WRITTEN EXERCISE: Write out the listing word for word, from its start through the line containing "Looking at the", and omit the pictures.

TASK DATA:
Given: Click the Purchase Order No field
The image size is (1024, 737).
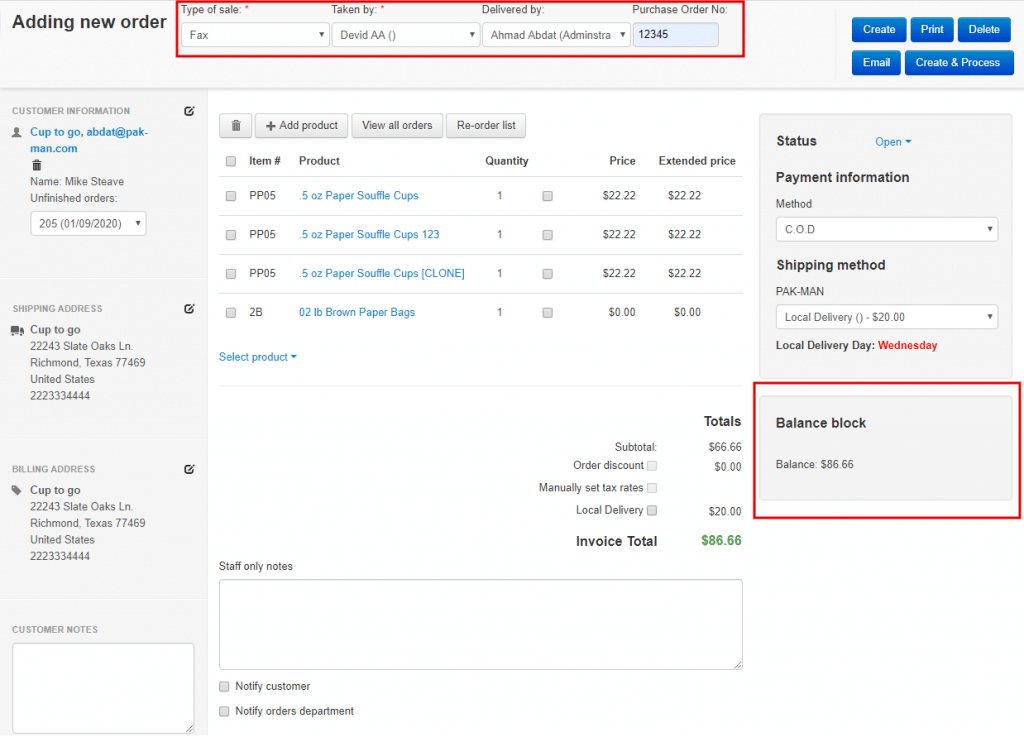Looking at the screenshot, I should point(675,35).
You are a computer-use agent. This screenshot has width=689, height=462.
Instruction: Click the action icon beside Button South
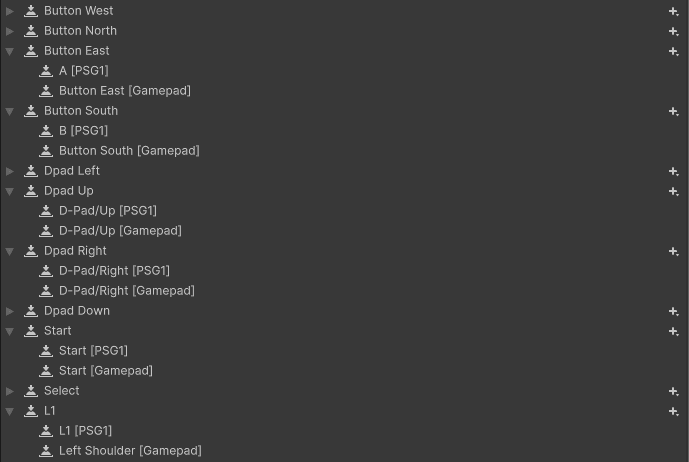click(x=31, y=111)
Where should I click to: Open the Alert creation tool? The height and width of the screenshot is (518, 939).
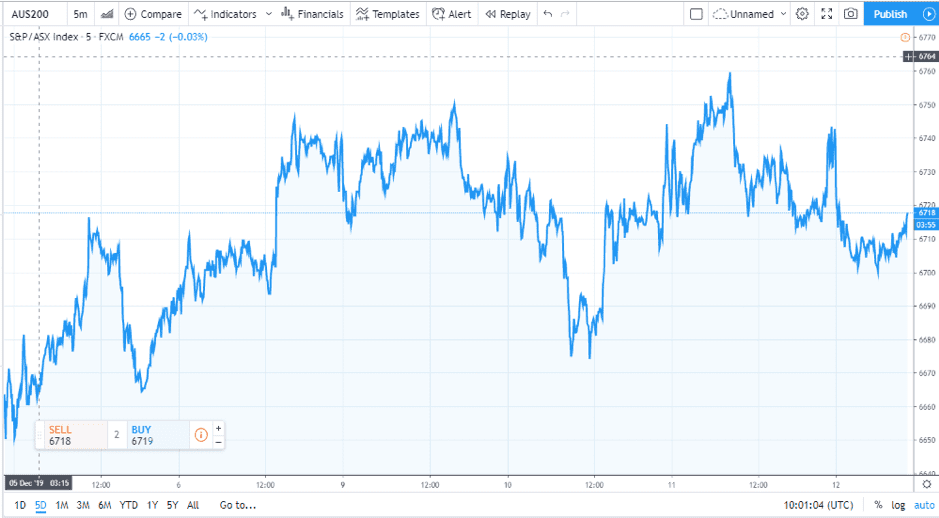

SOLUTION:
Given: Click the Purchase Order No field
The image size is (1024, 737).
Looking at the screenshot, I should point(675,35).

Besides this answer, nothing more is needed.